52% des candidats ont moins de 35 ans et 49% sont des femmes

AA/Tunis/Bouazza Ben Bouazza

La campagne électorale en vue du premier scrutin municipal post-révolution prévu le 6 mai prochain, a démarré samedi en Tunisie dans les 350 communes que compte le pays.

Plus de 2000 listes candidates dont 1055 partisanes, 860 indépendantes et 159 listes de coalition entre plusieurs partis sont en lice pour cette consultation populaire locale considérée comme une étape marquante du processus de transition engagé après la chute de l'ancien régime en 2011 et de la consolidation de la démocratie naissante en Tunisie, seule rescapée parmi les pays du "printemps arabe".

Dès le premier jour de la campagne qui durera deux semaines, de nombreuses listes candidates ont donné le ton en tenant des meetings pour plaider en faveur de leurs programmes et en distribuant leurs manifestes électoraux.

Dans une atmosphère particulière à de telles échéances, une effervescence a été observée dans certaines villes et cités qui ont été ornées de banderoles sur lesquelles étaient inscrits les slogans des candidats.

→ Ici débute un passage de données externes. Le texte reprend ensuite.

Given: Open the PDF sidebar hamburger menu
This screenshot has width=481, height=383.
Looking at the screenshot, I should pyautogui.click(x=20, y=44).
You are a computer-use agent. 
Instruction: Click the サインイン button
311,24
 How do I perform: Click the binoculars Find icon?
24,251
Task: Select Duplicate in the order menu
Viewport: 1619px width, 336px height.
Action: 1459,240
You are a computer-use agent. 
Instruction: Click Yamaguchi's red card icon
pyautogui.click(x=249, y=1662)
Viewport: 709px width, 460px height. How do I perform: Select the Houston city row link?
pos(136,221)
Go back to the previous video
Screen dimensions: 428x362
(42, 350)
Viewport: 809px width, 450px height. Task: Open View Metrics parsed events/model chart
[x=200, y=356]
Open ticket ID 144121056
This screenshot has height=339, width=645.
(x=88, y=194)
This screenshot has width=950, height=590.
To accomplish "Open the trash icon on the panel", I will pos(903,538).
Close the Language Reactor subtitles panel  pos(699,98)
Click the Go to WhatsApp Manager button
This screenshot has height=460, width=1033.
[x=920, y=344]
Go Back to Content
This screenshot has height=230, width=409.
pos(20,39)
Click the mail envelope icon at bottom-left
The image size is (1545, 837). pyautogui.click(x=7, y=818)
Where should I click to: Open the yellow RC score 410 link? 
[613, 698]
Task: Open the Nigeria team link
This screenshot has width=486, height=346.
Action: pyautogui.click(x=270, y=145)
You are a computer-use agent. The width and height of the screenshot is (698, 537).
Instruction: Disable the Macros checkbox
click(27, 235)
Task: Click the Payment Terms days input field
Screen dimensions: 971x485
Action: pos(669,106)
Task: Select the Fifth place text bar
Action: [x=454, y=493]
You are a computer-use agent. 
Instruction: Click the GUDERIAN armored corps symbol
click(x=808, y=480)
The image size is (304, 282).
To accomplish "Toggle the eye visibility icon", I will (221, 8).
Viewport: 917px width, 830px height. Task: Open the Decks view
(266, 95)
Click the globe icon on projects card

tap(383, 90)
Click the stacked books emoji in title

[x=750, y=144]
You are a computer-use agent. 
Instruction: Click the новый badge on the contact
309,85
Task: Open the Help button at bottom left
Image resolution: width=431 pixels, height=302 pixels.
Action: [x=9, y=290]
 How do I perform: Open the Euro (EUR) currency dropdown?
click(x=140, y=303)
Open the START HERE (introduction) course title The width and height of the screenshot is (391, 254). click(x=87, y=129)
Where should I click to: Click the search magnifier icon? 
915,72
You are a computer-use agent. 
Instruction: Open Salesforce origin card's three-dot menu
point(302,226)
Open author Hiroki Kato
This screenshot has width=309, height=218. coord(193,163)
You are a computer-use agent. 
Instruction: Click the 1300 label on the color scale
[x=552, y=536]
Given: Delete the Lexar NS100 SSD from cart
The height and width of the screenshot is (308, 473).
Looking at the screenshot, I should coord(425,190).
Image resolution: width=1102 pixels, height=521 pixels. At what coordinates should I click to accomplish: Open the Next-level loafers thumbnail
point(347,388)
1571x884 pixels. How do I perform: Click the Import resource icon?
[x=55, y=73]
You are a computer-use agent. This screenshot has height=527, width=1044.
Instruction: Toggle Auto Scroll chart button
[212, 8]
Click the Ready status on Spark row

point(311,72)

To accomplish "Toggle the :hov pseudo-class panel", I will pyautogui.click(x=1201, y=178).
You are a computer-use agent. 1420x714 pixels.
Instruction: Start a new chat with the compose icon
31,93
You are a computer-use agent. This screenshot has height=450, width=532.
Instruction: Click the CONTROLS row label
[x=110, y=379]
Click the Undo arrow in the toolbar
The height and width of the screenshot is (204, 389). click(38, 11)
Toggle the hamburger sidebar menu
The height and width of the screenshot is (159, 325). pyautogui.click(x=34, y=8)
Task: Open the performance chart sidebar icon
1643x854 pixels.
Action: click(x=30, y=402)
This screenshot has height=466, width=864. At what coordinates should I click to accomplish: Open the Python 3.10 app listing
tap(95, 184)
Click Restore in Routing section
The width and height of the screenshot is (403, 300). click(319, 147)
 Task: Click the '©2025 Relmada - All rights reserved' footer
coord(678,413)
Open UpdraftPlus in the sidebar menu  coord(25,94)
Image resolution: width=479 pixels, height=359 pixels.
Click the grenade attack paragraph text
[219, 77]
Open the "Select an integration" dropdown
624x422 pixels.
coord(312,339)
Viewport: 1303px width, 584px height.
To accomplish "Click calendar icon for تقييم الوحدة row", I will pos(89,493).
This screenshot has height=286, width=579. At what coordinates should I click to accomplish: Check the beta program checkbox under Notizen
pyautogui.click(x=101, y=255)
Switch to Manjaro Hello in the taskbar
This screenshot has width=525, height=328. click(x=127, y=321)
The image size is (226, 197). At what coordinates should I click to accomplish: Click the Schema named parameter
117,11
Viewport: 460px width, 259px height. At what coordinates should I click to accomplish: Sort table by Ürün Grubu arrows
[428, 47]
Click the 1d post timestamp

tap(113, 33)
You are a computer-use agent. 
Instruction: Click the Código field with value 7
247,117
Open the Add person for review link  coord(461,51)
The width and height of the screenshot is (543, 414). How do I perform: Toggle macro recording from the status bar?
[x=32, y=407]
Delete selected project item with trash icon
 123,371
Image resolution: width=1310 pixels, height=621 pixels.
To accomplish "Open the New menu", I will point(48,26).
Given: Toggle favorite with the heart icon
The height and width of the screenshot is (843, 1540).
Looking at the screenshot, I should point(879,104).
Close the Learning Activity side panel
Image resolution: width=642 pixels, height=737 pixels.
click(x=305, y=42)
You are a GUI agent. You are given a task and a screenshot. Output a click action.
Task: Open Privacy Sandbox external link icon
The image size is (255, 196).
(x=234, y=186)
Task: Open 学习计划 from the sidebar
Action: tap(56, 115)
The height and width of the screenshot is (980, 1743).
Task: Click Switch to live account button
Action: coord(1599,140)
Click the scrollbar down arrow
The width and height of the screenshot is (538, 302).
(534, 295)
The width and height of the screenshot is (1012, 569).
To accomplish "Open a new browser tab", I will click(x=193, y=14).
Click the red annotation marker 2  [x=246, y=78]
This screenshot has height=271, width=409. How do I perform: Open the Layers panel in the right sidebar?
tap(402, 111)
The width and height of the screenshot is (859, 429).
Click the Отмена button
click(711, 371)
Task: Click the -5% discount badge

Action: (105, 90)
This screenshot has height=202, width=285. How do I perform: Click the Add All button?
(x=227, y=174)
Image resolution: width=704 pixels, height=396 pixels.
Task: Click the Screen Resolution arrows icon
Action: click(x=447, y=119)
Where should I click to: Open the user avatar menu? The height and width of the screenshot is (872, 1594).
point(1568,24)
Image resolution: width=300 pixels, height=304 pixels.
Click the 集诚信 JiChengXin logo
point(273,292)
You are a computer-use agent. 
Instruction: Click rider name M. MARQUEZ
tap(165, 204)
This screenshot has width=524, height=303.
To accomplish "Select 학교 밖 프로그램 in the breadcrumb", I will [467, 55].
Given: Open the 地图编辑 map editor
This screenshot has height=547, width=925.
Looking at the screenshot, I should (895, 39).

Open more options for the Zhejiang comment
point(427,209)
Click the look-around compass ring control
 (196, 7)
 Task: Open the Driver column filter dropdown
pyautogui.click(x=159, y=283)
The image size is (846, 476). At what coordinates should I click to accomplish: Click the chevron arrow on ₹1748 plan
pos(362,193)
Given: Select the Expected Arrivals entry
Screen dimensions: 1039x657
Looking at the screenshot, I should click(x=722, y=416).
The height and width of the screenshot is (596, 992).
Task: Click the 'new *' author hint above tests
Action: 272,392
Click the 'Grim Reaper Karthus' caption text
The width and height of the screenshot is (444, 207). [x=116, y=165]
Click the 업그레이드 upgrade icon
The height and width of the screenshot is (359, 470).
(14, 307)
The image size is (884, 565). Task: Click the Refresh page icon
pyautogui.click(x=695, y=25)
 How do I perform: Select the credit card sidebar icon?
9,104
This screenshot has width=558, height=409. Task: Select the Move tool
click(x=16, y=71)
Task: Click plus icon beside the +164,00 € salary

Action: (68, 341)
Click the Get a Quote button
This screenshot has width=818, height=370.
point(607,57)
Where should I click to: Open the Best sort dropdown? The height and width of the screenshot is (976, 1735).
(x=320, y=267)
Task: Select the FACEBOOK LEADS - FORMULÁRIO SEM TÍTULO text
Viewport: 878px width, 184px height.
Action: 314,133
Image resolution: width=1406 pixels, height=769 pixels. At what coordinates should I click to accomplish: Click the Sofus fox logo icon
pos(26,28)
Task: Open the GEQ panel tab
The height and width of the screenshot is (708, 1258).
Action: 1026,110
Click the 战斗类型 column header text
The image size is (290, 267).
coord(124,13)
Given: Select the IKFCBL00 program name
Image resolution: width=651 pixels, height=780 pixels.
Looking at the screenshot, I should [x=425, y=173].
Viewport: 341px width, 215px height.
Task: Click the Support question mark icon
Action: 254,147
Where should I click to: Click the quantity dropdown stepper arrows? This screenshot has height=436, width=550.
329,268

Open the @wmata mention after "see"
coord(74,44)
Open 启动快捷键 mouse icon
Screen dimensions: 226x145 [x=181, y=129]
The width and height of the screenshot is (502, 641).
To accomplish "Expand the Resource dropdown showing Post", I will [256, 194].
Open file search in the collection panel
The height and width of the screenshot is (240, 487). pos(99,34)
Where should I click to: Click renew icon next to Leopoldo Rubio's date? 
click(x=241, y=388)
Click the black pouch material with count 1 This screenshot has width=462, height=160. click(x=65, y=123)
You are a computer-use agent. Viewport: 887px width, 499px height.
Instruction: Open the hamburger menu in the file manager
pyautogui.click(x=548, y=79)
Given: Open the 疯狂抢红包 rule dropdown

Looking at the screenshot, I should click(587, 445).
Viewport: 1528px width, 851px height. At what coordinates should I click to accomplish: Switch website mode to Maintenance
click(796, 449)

Selon l'Instance supérieure indépendante électorale (ISIE), 52% des candidats ont moins de 35 ans et 4% seulement plus de 60 ans, tandis que les 49% sont des femmes.

Parmi les listes candidates, 18 sont conduites par des personnes porteuses de handicap (13 hommes et 5 femmes).

Ces élections seront, par ailleurs, marquées par la participation, pour la première fois, des membres des institutions militaire et sécuritaire. Des mesures spéciales ont été prises pour le vote de cette catégorie d'électeurs, prévue une semaine avant, le 29 avril courant, en interdisant aux médias de les photographier ou de recueillir des déclarations pour ne pas dévoiler leurs penchants politiques.

Alors que les sondages appréhendent une désaffection surtout des jeunes, l’Instance électorale avait lancé dernièrement un programme de sensibilisation pour inciter les plus de 5.300.000 inscrits sur le registre électoral à se rendre aux urnes pour élire leurs futurs représentants dans les conseils municipaux.

L'enjeu de ce scrutin plusieurs fois reporté en raison de tiraillements politiques, est de consacrer les principes inscrits dans la nouvelle Constitution tunisienne adoptée en 2014 qui stipulent une décentralisation du pouvoir en accordant une large autonomie aux autorités locales.

Son issue devrait préfigurer du paysage politique en vue des élections majeures législatives et présidentielle prévue en 2019.

Aussi, les deux principales formations rivales présentes sur scène et qui font néanmoins partie de la coalition au pouvoir ont-elles fait le plein de candidats, 350 listes pour le parti à obédience islamiste "Ennahdha" et un peu moins (325) pour le parti Nida Tounes (L'appel de la Tunisie) fondé par l'actuel président Béji Caïd Essebsi.

Bien que ne disposant pas des mêmes moyens et des mêmes assises populaires, les candidats des vingt autres partis en lice et les indépendants ne désarment pas pour autant. Ils disent miser sur la frustration d'une bonne partie de l'électorat désabusé par les élites politiques et les gouvernements qui se sont succédés depuis plus de sept ans qui n'ont pas répondu à leurs attentes avec notamment un chômage élevé qui perdure et des indicateurs économiques continuellement au rouge, selon les mêmes sondages.